-------- DATA TO USE
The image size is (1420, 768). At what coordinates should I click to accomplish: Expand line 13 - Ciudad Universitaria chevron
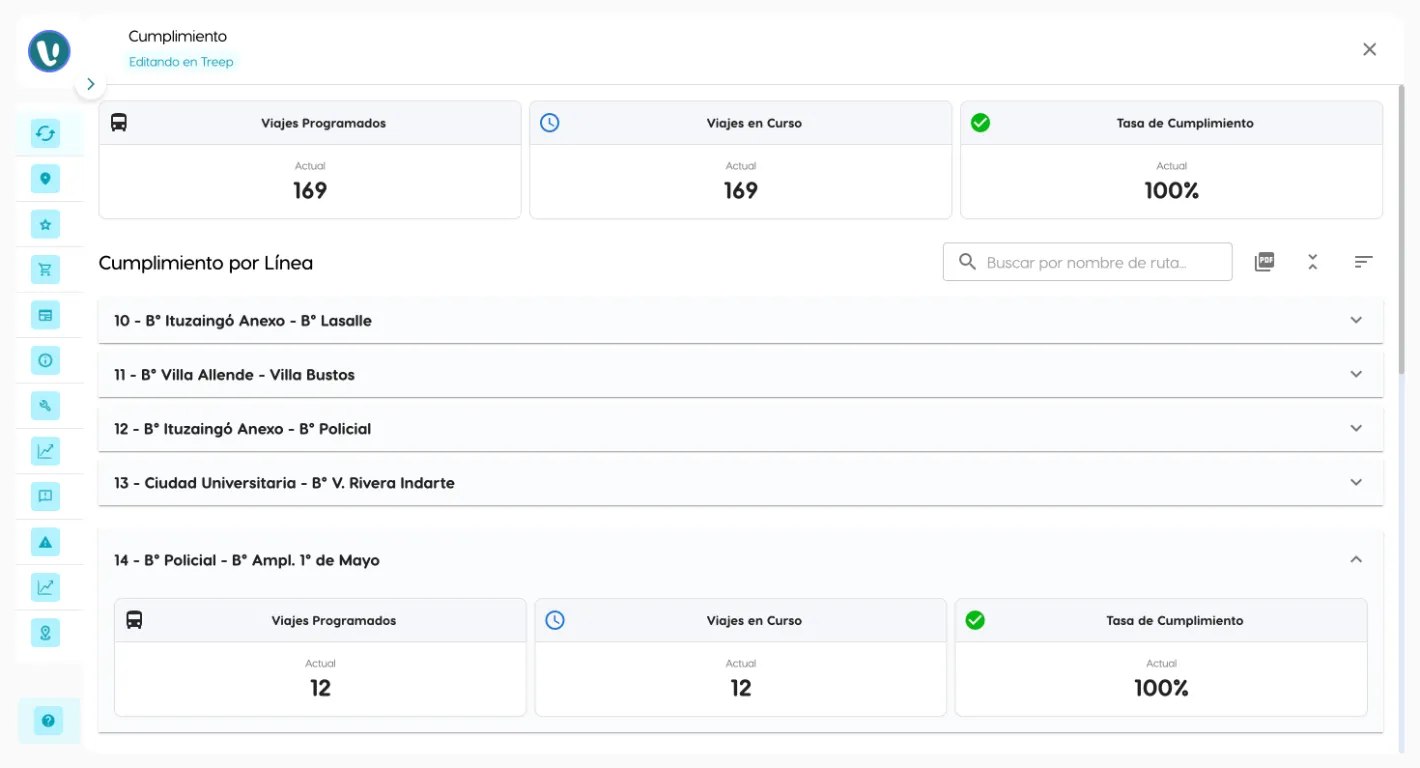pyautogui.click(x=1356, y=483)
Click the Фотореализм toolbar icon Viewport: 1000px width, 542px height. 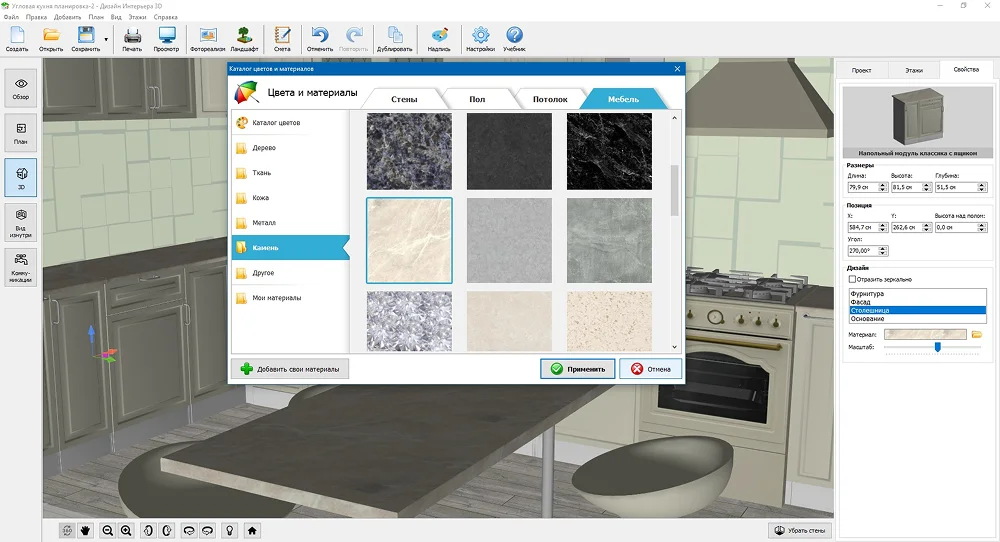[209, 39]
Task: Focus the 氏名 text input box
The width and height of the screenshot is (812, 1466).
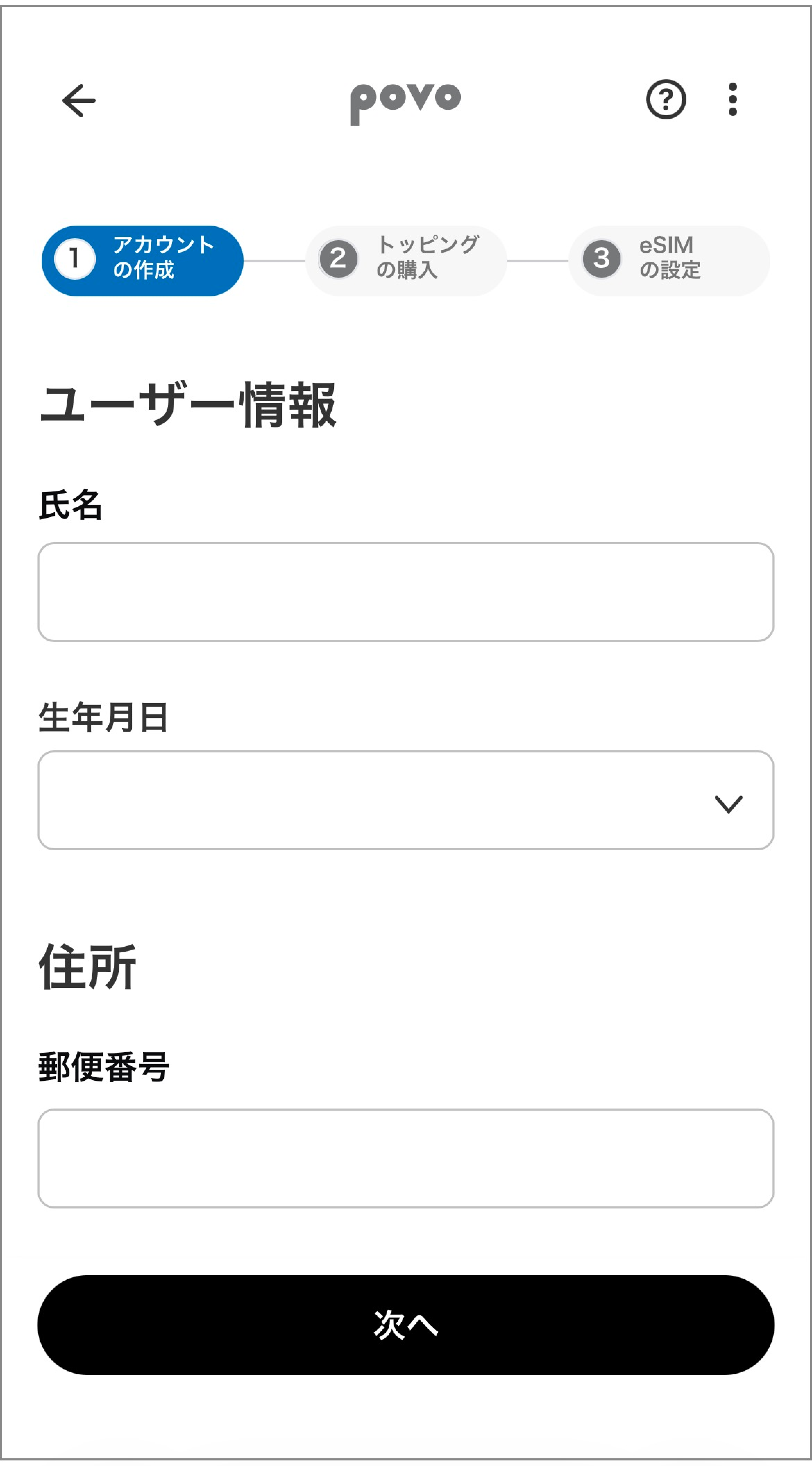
----------------
DIRECTIONS FOR THIS TASK | What is needed is a word-for-word restatement of the lines from the one holding "Task: Focus the 氏名 text input box" to the final line of the data above, inclusive, without any pictures.

REPLY |
Task: Focus the 氏名 text input box
The width and height of the screenshot is (812, 1466).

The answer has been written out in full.